> **Your goal**: Present every line of the records below as a numbered list, omitting any blank lines.

> **Pointing records for text and elements**:
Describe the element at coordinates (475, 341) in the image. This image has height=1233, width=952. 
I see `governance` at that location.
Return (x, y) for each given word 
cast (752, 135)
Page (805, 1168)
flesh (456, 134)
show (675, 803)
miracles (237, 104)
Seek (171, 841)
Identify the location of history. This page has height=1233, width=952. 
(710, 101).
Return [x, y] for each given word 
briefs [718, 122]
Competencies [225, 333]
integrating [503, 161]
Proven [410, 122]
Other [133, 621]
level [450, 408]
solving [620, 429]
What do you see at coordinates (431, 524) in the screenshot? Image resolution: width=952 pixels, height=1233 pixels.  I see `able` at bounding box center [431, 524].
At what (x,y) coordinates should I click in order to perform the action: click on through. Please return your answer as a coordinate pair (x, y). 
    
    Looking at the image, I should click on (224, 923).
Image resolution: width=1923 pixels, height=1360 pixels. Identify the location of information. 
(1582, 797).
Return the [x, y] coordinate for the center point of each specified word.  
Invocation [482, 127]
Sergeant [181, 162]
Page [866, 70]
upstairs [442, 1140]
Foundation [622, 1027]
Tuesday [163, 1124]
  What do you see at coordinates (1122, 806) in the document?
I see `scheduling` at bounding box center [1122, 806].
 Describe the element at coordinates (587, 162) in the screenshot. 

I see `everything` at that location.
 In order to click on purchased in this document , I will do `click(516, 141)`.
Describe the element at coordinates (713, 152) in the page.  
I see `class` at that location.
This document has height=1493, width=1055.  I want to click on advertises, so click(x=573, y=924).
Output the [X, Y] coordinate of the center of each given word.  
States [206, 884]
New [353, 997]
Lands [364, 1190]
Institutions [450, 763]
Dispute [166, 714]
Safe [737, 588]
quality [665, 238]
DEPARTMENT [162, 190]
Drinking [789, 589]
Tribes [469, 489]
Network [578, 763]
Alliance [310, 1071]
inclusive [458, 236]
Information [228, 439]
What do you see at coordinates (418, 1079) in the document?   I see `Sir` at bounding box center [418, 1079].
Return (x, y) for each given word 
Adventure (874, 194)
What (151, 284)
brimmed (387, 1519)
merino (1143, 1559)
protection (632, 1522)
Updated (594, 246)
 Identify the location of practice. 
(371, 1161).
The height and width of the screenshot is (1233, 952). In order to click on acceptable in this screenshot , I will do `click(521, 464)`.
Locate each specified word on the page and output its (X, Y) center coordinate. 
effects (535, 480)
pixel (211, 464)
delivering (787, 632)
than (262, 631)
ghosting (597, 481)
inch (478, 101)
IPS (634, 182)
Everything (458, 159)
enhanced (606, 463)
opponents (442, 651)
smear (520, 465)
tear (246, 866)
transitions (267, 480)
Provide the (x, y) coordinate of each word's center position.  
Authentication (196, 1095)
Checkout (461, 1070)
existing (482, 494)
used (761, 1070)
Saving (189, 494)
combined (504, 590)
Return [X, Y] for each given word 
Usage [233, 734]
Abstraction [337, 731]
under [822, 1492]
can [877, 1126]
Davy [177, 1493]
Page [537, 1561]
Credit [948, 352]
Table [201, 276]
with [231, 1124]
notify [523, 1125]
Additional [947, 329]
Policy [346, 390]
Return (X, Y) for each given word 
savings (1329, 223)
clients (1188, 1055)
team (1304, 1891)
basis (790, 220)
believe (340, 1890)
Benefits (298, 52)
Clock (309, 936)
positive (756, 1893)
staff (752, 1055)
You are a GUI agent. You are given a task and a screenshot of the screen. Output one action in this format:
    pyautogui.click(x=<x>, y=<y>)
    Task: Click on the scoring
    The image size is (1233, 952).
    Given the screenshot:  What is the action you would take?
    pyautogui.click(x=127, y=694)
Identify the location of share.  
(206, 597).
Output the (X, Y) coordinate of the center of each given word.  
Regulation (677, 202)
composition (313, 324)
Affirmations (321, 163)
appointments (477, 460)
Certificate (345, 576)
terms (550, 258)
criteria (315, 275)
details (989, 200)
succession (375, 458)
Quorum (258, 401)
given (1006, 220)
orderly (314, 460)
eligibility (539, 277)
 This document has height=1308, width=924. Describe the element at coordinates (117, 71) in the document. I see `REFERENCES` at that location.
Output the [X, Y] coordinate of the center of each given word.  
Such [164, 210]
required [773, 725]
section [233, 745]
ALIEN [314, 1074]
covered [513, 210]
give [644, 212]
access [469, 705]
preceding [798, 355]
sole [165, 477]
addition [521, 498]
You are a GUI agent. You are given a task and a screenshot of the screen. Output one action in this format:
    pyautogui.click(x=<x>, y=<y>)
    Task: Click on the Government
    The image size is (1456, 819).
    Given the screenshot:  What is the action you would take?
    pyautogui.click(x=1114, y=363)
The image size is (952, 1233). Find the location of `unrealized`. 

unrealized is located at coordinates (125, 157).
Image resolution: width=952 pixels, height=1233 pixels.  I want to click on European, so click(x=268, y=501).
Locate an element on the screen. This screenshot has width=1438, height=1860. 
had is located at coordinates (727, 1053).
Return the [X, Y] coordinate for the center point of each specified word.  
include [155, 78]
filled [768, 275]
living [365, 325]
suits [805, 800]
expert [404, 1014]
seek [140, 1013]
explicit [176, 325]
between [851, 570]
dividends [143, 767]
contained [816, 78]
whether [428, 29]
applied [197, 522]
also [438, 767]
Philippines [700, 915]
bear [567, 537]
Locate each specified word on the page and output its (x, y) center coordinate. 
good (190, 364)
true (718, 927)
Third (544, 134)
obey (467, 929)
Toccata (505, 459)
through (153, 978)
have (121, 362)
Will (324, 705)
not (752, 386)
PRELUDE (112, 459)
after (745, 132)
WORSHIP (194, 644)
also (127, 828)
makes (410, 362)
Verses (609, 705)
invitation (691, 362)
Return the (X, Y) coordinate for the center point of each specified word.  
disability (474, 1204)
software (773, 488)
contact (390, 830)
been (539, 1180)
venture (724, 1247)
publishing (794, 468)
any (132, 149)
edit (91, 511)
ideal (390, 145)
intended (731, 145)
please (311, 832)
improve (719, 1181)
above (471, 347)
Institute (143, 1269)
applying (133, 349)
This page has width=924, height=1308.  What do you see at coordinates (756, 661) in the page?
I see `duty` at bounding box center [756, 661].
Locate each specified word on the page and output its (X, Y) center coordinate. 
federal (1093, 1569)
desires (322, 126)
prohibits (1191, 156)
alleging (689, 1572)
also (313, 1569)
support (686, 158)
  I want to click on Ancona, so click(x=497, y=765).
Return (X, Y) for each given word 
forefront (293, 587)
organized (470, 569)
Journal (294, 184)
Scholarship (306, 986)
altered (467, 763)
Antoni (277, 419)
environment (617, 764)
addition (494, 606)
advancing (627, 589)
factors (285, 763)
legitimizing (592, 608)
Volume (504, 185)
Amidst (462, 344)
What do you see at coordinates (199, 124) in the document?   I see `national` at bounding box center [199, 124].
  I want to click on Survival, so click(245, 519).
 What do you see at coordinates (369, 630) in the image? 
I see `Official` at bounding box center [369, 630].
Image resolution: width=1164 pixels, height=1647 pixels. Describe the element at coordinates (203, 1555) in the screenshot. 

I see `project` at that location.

> **Result of this exercise**:
1. Describe the element at coordinates (475, 341) in the image. This image has height=1233, width=952. 
2. I see `governance` at that location.
3. Return (x, y) for each given word 
4. cast (752, 135)
5. Page (805, 1168)
6. flesh (456, 134)
7. show (675, 803)
8. miracles (237, 104)
9. Seek (171, 841)
10. Identify the location of history. This page has height=1233, width=952. 
11. (710, 101).
12. Return [x, y] for each given word 
13. briefs [718, 122]
14. Competencies [225, 333]
15. integrating [503, 161]
16. Proven [410, 122]
17. Other [133, 621]
18. level [450, 408]
19. solving [620, 429]
20. What do you see at coordinates (431, 524) in the screenshot? Image resolution: width=952 pixels, height=1233 pixels.  I see `able` at bounding box center [431, 524].
21. At what (x,y) coordinates should I click in order to perform the action: click on through. Please return your answer as a coordinate pair (x, y). 
22.     Looking at the image, I should click on (224, 923).
23. Image resolution: width=1923 pixels, height=1360 pixels. Identify the location of information. 
24. (1582, 797).
25. Return the [x, y] coordinate for the center point of each specified word.  
26. Invocation [482, 127]
27. Sergeant [181, 162]
28. Page [866, 70]
29. upstairs [442, 1140]
30. Foundation [622, 1027]
31. Tuesday [163, 1124]
32.   What do you see at coordinates (1122, 806) in the document?
33. I see `scheduling` at bounding box center [1122, 806].
34.  Describe the element at coordinates (587, 162) in the screenshot. 
35. I see `everything` at that location.
36.  In order to click on purchased in this document , I will do `click(516, 141)`.
37. Describe the element at coordinates (713, 152) in the page.  
38. I see `class` at that location.
39. This document has height=1493, width=1055.  I want to click on advertises, so click(x=573, y=924).
40. Output the [X, Y] coordinate of the center of each given word.  
41. States [206, 884]
42. New [353, 997]
43. Lands [364, 1190]
44. Institutions [450, 763]
45. Dispute [166, 714]
46. Safe [737, 588]
47. quality [665, 238]
48. DEPARTMENT [162, 190]
49. Drinking [789, 589]
50. Tribes [469, 489]
51. Network [578, 763]
52. Alliance [310, 1071]
53. inclusive [458, 236]
54. Information [228, 439]
55. What do you see at coordinates (418, 1079) in the document?   I see `Sir` at bounding box center [418, 1079].
56. Return (x, y) for each given word 
57. Adventure (874, 194)
58. What (151, 284)
59. brimmed (387, 1519)
60. merino (1143, 1559)
61. protection (632, 1522)
62. Updated (594, 246)
63.  Identify the location of practice. 
64. (371, 1161).
65. The height and width of the screenshot is (1233, 952). In order to click on acceptable in this screenshot , I will do `click(521, 464)`.
66. Locate each specified word on the page and output its (X, Y) center coordinate. 
67. effects (535, 480)
68. pixel (211, 464)
69. delivering (787, 632)
70. than (262, 631)
71. ghosting (597, 481)
72. inch (478, 101)
73. IPS (634, 182)
74. Everything (458, 159)
75. enhanced (606, 463)
76. opponents (442, 651)
77. smear (520, 465)
78. tear (246, 866)
79. transitions (267, 480)
80. Provide the (x, y) coordinate of each word's center position.  
81. Authentication (196, 1095)
82. Checkout (461, 1070)
83. existing (482, 494)
84. used (761, 1070)
85. Saving (189, 494)
86. combined (504, 590)
87. Return [X, Y] for each given word 
88. Usage [233, 734]
89. Abstraction [337, 731]
90. under [822, 1492]
91. can [877, 1126]
92. Davy [177, 1493]
93. Page [537, 1561]
94. Credit [948, 352]
95. Table [201, 276]
96. with [231, 1124]
97. notify [523, 1125]
98. Additional [947, 329]
99. Policy [346, 390]
100. Return (X, Y) for each given word 
101. savings (1329, 223)
102. clients (1188, 1055)
103. team (1304, 1891)
104. basis (790, 220)
105. believe (340, 1890)
106. Benefits (298, 52)
107. Clock (309, 936)
108. positive (756, 1893)
109. staff (752, 1055)
110. You are a GUI agent. You are given a task and a screenshot of the screen. Output one action in this format:
111.     pyautogui.click(x=<x>, y=<y>)
112.     Task: Click on the scoring
113.     The image size is (1233, 952).
114.     Given the screenshot:  What is the action you would take?
115.     pyautogui.click(x=127, y=694)
116. Identify the location of share.  
117. (206, 597).
118. Output the (X, Y) coordinate of the center of each given word.  
119. Regulation (677, 202)
120. composition (313, 324)
121. Affirmations (321, 163)
122. appointments (477, 460)
123. Certificate (345, 576)
124. terms (550, 258)
125. criteria (315, 275)
126. details (989, 200)
127. succession (375, 458)
128. Quorum (258, 401)
129. given (1006, 220)
130. orderly (314, 460)
131. eligibility (539, 277)
132.  This document has height=1308, width=924. Describe the element at coordinates (117, 71) in the document. I see `REFERENCES` at that location.
133. Output the [X, Y] coordinate of the center of each given word.  
134. Such [164, 210]
135. required [773, 725]
136. section [233, 745]
137. ALIEN [314, 1074]
138. covered [513, 210]
139. give [644, 212]
140. access [469, 705]
141. preceding [798, 355]
142. sole [165, 477]
143. addition [521, 498]
144. You are a GUI agent. You are given a task and a screenshot of the screen. Output one action in this format:
145.     pyautogui.click(x=<x>, y=<y>)
146.     Task: Click on the Government
147.     The image size is (1456, 819).
148.     Given the screenshot:  What is the action you would take?
149.     pyautogui.click(x=1114, y=363)
150. The image size is (952, 1233). Find the location of `unrealized`. 
151. unrealized is located at coordinates (125, 157).
152. Image resolution: width=952 pixels, height=1233 pixels.  I want to click on European, so click(x=268, y=501).
153. Locate an element on the screen. This screenshot has width=1438, height=1860. 
154. had is located at coordinates (727, 1053).
155. Return the [X, Y] coordinate for the center point of each specified word.  
156. include [155, 78]
157. filled [768, 275]
158. living [365, 325]
159. suits [805, 800]
160. expert [404, 1014]
161. seek [140, 1013]
162. explicit [176, 325]
163. between [851, 570]
164. dividends [143, 767]
165. contained [816, 78]
166. whether [428, 29]
167. applied [197, 522]
168. also [438, 767]
169. Philippines [700, 915]
170. bear [567, 537]
171. Locate each specified word on the page and output its (x, y) center coordinate. 
172. good (190, 364)
173. true (718, 927)
174. Third (544, 134)
175. obey (467, 929)
176. Toccata (505, 459)
177. through (153, 978)
178. have (121, 362)
179. Will (324, 705)
180. not (752, 386)
181. PRELUDE (112, 459)
182. after (745, 132)
183. WORSHIP (194, 644)
184. also (127, 828)
185. makes (410, 362)
186. Verses (609, 705)
187. invitation (691, 362)
188. Return the (X, Y) coordinate for the center point of each specified word.  
189. disability (474, 1204)
190. software (773, 488)
191. contact (390, 830)
192. been (539, 1180)
193. venture (724, 1247)
194. publishing (794, 468)
195. any (132, 149)
196. edit (91, 511)
197. ideal (390, 145)
198. intended (731, 145)
199. please (311, 832)
200. improve (719, 1181)
201. above (471, 347)
202. Institute (143, 1269)
203. applying (133, 349)
204. This page has width=924, height=1308.  What do you see at coordinates (756, 661) in the page?
205. I see `duty` at bounding box center [756, 661].
206. Locate each specified word on the page and output its (X, Y) center coordinate. 
207. federal (1093, 1569)
208. desires (322, 126)
209. prohibits (1191, 156)
210. alleging (689, 1572)
211. also (313, 1569)
212. support (686, 158)
213.   I want to click on Ancona, so click(x=497, y=765).
214. Return (X, Y) for each given word 
215. forefront (293, 587)
216. organized (470, 569)
217. Journal (294, 184)
218. Scholarship (306, 986)
219. altered (467, 763)
220. Antoni (277, 419)
221. environment (617, 764)
222. addition (494, 606)
223. advancing (627, 589)
224. factors (285, 763)
225. legitimizing (592, 608)
226. Volume (504, 185)
227. Amidst (462, 344)
228. What do you see at coordinates (199, 124) in the document?   I see `national` at bounding box center [199, 124].
229.   I want to click on Survival, so click(245, 519).
230.  What do you see at coordinates (369, 630) in the image? 
231. I see `Official` at bounding box center [369, 630].
232. Image resolution: width=1164 pixels, height=1647 pixels. Describe the element at coordinates (203, 1555) in the screenshot. 
233. I see `project` at that location.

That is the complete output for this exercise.